● **AUFGABE A**:
Wer lud laut dem Interviewauszug zum E10-Benzin zum sogenannten Benzingipfel ein?
● **AUFGABE B**:
Entnimm bitte dem Interviewauszug zum E10-Benzin wörtlich den Abschnitt, der mit den Worten „Mit dabei Axel“ beginnt und mit „jetzt alles gut?“ endet.

● **ZITIERTER AUSZUG**:
***

Der gestrige Benzingipfel in Berlin hat ergeben: Es braucht eine Informationsoffensive zum Biokraftstoff E10. Axel Graf Bülow, Hauptgeschäftsführer beim Bundesverband Freier Tankstellen, betont: Die Listen, welches Auto E10 verträgt, gebe es längst an den Tankstellen - man müsse eben nur danach fragen.

Axel Graf Bülow im Gespräch mit Dirk-Oliver Heckmann |
    Dirk-Oliver Heckmann: Für die Bundesregierung läuft es derzeit, man kann wohl sagen, suboptimal. Erst die Plagiatsaffäre um Ex-Verteidigungsminister Karl-Theodor zu Guttenberg, jetzt der massive Ärger um die Einführung des Superbenzins mit 10prozentigem Ethanol-Anteil, kurz E-10. Die Verbraucher machen weiter einen weiten Bogen um die Sorge, weil sie befürchten, dass der Motor ihres Wagens Schaden nehmen könnte und sie am Ende auf den Kosten sitzen bleiben. Grünen-Fraktionschef Jürgen Trittin bezeichnete Umweltminister Norbert Röttgen nun als "Totalausfall" und Bundeswirtschaftsminister Rainer Brüderle, der lud gestern zum sogenannten Benzingipfel, um eine Lösung des Problems zu erreichen.

    Mit dabei Axel Graf Bülow, er ist Hauptgeschäftsführer des Bundesverbands Freier Tankstellen und unabhängiger deutscher Mineralölhändler e.V., und der vertritt Betreiber von fast 2000 Tankstellen in Deutschland. Guten Morgen, Herr von Bülow.

    Axel Graf Bülow: Guten Morgen!

    Heckmann: Herr von Bülow, gestern also der Benzingipfel in Berlin. Fazit: eine Infooffensive soll es jetzt richten. Wird jetzt alles gut?

***

● **BEREITGESTELLTES MATERIAL**:
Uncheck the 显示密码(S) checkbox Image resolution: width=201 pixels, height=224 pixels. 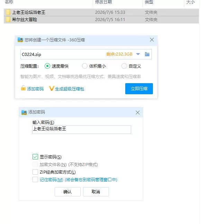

***

● **RICHTIGE LÖSUNG A**:
Bundeswirtschaftsminister Rainer Brüderle.

● **RICHTIGE LÖSUNG B**:
Mit dabei Axel Graf Bülow, er ist Hauptgeschäftsführer des Bundesverbands Freier Tankstellen und unabhängiger deutscher Mineralölhändler e.V., und der vertritt Betreiber von fast 2000 Tankstellen in Deutschland. Guten Morgen, Herr von Bülow.

    Axel Graf Bülow: Guten Morgen!

    Heckmann: Herr von Bülow, gestern also der Benzingipfel in Berlin. Fazit: eine Infooffensive soll es jetzt richten. Wird jetzt alles gut?